(Work request)
Go through the entries and copy every one exactly.

(Dataset entries)
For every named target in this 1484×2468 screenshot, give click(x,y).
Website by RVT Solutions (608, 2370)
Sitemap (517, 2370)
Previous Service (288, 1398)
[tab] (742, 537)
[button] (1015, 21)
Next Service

(Answer)
For every named target in this 1484×2468 screenshot, give click(x,y).
Website by RVT Solutions (608, 2370)
Sitemap (517, 2370)
Previous Service (288, 1398)
[tab] (742, 537)
[button] (1015, 21)
Next Service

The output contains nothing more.